Aquella mañana se presentaba para Paco el de la Malena igual que otras muchas. Así que cuando salió a la plaza del Duque miró lentamente a un lado y a otro, luego al cielo, y enseguida optó por sentarse en el escalón de la casa más arriba de donde vivía. Era temprano, el extenuante calor de la noche ya se había ido, pero aún pesaba en el cuerpo haber tenido que estar a cada momento dando vueltas en el lecho de follisco, durmiendo un sueño entrecortado en medio del sudor y los mosquitos.

Pasado un rato, Paco, más aburrido que el follisco de su colchón, ya había bostezado dos o tres veces, cuando vio ante sí unas alpargatas enormes que calzaban dos pies igual de grandes; alzó la vista, y antes de verle la cara al dueño de las alpargatas ya sabía que delante tenía al que llamaban Tío Frasco. A éste la mañana le resultaba tan prometedora como a Paco, así que, sin mediar palabra, los dos se encaminaron hacia arriba, llegando a la calle de La Mina en pocos minutos, después de haberse entretenido saludando al zapatero de la posada y haberle preguntado si ya había pasado por allí fulano o mengano.

Más de treinta años después de aquella tormenta,
Manolito el de María (con sombrero) y Francisco el Morenito,
en el bar que éste y su hermano Manolo, hijos de José,
regentaban en la calle de La Mina.
Detrás, Godoy, un camarero

Providencialmente, al llegar a la altura de la callejuela del molino de los Portillo, alguien llamó a Tío Frasco. Era un rico propietario que adeudaba a Francisco una cierta cantidad por haberle pelado algunas bestias, unas en una de sus fincas y otras en el propio pueblo. Mientras recibía la cantidad, Francisco no hacía más que tragar saliva. Cuando el propietario se fue, Paco el de la Malena le zampó a Tío Frasco: “Se te va a queá la boca más seca que mi cacelora”. Y reemprendieron la marcha, ya más animados.
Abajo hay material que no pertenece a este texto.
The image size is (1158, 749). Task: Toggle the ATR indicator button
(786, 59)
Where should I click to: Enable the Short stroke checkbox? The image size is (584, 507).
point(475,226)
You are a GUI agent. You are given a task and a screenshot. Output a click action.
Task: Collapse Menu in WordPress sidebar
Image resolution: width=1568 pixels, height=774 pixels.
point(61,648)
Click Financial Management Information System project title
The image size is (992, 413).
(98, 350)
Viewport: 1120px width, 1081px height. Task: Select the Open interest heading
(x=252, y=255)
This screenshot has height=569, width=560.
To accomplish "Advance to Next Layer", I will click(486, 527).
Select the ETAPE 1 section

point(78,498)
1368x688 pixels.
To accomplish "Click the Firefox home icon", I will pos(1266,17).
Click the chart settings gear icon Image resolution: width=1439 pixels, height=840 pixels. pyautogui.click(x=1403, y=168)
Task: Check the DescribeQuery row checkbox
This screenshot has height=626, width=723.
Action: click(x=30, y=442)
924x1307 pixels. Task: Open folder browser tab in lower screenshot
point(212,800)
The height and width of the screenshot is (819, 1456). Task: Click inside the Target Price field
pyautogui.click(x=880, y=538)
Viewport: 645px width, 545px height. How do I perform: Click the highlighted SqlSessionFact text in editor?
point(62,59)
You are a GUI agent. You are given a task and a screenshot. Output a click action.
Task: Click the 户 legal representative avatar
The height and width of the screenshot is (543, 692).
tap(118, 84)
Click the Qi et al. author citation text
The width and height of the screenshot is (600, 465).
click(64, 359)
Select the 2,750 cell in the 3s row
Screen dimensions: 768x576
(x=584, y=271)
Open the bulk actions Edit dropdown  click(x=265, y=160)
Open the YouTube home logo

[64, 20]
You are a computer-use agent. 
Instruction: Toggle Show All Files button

Paco trabajaba ocasionalmente de camarero, ya poco porque era mayor, en lo que se daba muy buenas y elegantes trazas, así que por eso y por su parentesco con Manolito, un camarero de Dos Hermanas pero que trabajaba en Alcalá, en Sevilla, en Mairena y donde hiciera falta, se alegró mucho de verlo, ya a la mitad de la calle, cerca de la taberna de Cachito. Ambos se divertían contándose las anécdotas que les sucedían u observaban en su oficio. Este Manolito era hermano de Juan Talega, sobrino de Joaquín el de la Paula y también sobrino del de la Malena y del otro Francisco, el Tío Frasco. Ese día, Manolito no había ido a trabajar a Sevilla porque, no que le hubieran rescindido un inexistente contrato, sino que le habían dicho simplemente que se pasara por el bar dentro de un mes. A lo que él decía: “Lo que no me han dicho es dentro de qué mes me tengo que pasar”. En fin, los tres siguieron calle arriba y su primera parada fue en la mencionada taberna. La de Cachito era habitualmente una de las principales sedes de las juergas flamencas de Alcalá, fuera cual fuese en cada momento su importancia en lo que atañe a la cantidad de cantaores o a lo dispendioso del señorito, cuando lo había; porque, como es natural, lo más importante desde el punto de vista artístico nada dependía de los números. Pero algunas veces se reunían los dos factores, cantidad y calidad, y también el dispendio, con lo que la ocasión se convertía en inconmensurable.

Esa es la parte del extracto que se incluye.